Zum einen sei der Facebook-Post reine Satire gewesen und von der Meinungsfreiheit gedeckt, so der Betroffene. Außerdem habe er seinen Account schon vor einigen Monaten gelöscht. Die Richter lehnten die Punkte des Mannes jedoch ab. Das Gericht stufte das Bild in Kombination mit dem Text als Schmähkritik ein, die die Würde des Menschen in Frage stelle. Der Kommentar sei damit nicht von der Meinungsfreiheit gedeckt und im Kontext mit dem Posting der Partei eindeutig menschenverachtend. Durch sein Verhalten habe der Kläger seinen Arbeitgeber in die Nähe von Ausländerfeindlichkeit gesetzt.

„Der Arbeitgeber hat ein wichtiges Interesse daran, die Werte des Grundgesetzes zu achten.“

Besonders schwerwiegend sei das zudem, da der Arbeitgeber als Teil des öffentlichen Dienstes ein wichtiges Interesse daran habe, die Werte des Grundgesetzes zu achten. Der Facebook-Post sei eine schwere Pflichtverletzung gewesen, die auch durch die Löschung des Accounts nicht mehr auszugleichen gewesen sei, heißt es in dem Urteil. Laut dem Gericht sei eine fristlose Kündigung ohne vorherige Abmahnung zudem absolut zulässig gewesen. Die Kosten der Berufung habe der Kläger außerdem selbst zu tragen. Auch die Möglichkeit einer Revision hat das Gericht nicht zugelassen.

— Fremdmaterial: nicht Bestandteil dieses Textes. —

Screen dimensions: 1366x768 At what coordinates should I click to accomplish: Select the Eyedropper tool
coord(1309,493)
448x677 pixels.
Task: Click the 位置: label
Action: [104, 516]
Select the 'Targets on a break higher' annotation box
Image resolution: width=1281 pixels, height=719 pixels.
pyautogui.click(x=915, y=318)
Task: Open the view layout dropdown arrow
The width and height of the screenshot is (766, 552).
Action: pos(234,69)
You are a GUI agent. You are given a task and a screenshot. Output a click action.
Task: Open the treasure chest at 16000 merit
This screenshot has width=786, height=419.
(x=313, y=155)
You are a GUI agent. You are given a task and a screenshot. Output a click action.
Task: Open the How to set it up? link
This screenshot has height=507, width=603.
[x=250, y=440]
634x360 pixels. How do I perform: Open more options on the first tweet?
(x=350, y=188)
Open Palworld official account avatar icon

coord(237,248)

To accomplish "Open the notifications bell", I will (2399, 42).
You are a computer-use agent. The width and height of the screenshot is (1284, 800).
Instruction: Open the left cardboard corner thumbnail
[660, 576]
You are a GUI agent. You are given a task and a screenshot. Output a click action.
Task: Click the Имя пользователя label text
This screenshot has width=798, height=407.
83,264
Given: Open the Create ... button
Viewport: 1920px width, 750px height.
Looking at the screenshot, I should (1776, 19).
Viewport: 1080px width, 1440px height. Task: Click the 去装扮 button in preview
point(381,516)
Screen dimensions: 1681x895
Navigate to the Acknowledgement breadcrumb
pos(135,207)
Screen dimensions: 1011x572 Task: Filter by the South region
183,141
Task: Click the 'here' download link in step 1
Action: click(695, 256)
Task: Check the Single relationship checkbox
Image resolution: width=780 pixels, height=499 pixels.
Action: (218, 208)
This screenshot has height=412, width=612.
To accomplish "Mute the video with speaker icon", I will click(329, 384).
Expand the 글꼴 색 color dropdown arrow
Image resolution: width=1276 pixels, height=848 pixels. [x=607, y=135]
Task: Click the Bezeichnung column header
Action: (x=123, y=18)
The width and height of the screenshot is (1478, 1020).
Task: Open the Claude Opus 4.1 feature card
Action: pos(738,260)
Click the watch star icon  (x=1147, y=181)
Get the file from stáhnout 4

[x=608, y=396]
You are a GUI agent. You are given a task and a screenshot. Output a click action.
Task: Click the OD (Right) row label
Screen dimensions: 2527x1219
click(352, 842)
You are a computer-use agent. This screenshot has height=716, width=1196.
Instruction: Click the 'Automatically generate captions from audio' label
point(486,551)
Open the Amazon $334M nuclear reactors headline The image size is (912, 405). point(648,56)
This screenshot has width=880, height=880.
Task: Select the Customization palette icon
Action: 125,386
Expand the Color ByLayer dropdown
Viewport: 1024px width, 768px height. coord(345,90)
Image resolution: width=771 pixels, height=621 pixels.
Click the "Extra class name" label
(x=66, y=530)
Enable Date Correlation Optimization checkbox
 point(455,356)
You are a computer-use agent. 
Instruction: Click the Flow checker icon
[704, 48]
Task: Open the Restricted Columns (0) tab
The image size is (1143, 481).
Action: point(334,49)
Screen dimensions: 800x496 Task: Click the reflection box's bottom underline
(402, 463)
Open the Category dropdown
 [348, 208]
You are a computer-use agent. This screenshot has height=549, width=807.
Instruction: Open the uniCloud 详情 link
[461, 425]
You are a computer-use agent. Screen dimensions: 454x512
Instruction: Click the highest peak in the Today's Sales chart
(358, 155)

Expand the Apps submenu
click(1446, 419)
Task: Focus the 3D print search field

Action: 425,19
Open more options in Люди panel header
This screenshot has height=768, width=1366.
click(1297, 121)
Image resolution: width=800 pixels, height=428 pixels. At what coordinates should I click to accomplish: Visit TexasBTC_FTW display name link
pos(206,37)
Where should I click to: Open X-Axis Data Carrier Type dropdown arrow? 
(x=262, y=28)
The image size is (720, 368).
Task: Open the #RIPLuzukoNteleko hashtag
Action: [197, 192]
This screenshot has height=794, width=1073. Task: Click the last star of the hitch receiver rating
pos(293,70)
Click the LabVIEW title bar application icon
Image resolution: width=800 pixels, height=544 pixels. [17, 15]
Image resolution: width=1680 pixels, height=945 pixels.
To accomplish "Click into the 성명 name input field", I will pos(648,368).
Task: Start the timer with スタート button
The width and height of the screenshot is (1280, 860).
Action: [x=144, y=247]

Anders ausgefallen wäre das Urteil vermutlich, wenn das Posting nicht öffentlich stattgefunden hätte. So hat das Ordnungsamt Worms kürzlich fünf Mitarbeiter entlassen, weil sie in einer Whatsapp-Gruppe gegen Ausländer gehetzt haben sollen. Das Arbeitsgericht Mainz entschied damals jedoch, dass fremdenfeindliche Bilder und Kommentare in dem Messenger-Dienst kein Kündigungsgrund seien, weil dies auf „den privaten Smartphones der Mitarbeiter geschah und diese darauf vertrauen durften, dass dies nicht nach außen getragen würde“. Die Kündigung sei deshalb unrechtmäßig gewesen.